— Passage to read —
------

A clarification: I'm _not_ saying we should do something
illegal simply because we can. I _am_ saying that using
someone else's trademark as a noun is _not_ illegal unless
we're trying to steal the name or dilute the trademark.
<<If we, as writers, do not protect the integrity of brand
names, who will?>>
While I agree with the sentiment, it's annoying to me, as a
reader, to encounter "Velcro-brand fastener" when I've
never heard this phrase in daily speech; everyone I know
simply says "Velcro". It's also unrealistic to use brand
names solely as adjectives, since we're supposed to use
language that's familiar to our readers. Jane used the
examples of Kleenex, Oreo, and Xerox, but nonetheless,
these are used incorrectly everywhere and everywhen.
Although each company no doubt would prefer it to be
otherwise, they've long since lost the battle to keep these
trademarks out of the public domain.

------

— Source data —
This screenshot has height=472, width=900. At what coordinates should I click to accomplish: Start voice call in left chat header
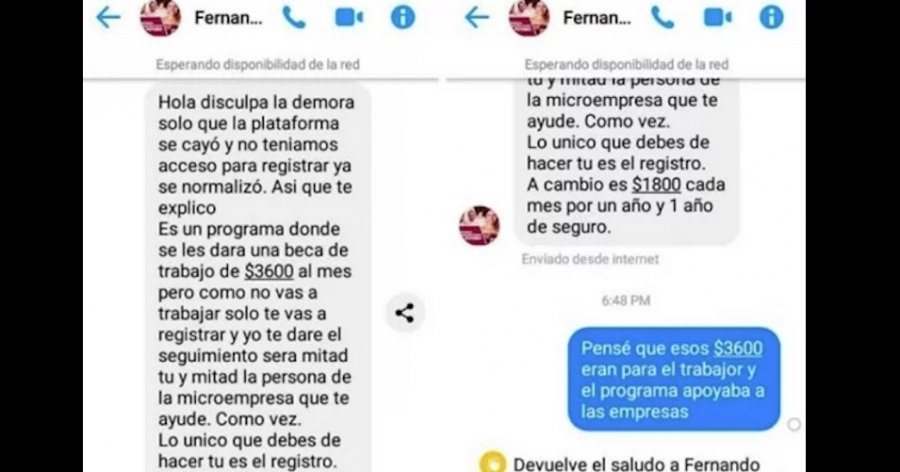(x=294, y=18)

------

— Task set —
(a) Pull from the trademark passage the text between "A clarification: I'm" and "everywhere and everywhen.", inclusive, copying it word for word.
(b) Extend the trademark passage by writing what comes next after its final sentence.

— The answers —
(a)
A clarification: I'm _not_ saying we should do something
illegal simply because we can. I _am_ saying that using
someone else's trademark as a noun is _not_ illegal unless
we're trying to steal the name or dilute the trademark.
<<If we, as writers, do not protect the integrity of brand
names, who will?>>
While I agree with the sentiment, it's annoying to me, as a
reader, to encounter "Velcro-brand fastener" when I've
never heard this phrase in daily speech; everyone I know
simply says "Velcro". It's also unrealistic to use brand
names solely as adjectives, since we're supposed to use
language that's familiar to our readers. Jane used the
examples of Kleenex, Oreo, and Xerox, but nonetheless,
these are used incorrectly everywhere and everywhen.

(b)
A second big clarification: There's a very big difference
between using the words generically and using the word in
the context of your own product. I could ask someone to
hand me a kleenex or produce my own brand of facial tissue,
but I couldn't call my brand "Kleenex tissue"; I can xerox
a few photocopies, but couldn't call my own brand of
photocopier a "xerox machine"; and I could make chocolatey
cookies with white goo in the middle, but couldn't call
them "oreos".
If I appear to be saying that it's OK to perpetuate a wrong
practice simply because everyone else does it, that's not
my point. We must certainly respect the legal niceties, but
also respect the fact that our readers aren't lawyers and
will refuse to read text written on behalf of lawyers.
That's the real issue here.
--Geoff Hart @8^{)} geoff-h -at- mtl -dot- feric -dot- ca
Disclaimer: Speaking for myself, not FERIC.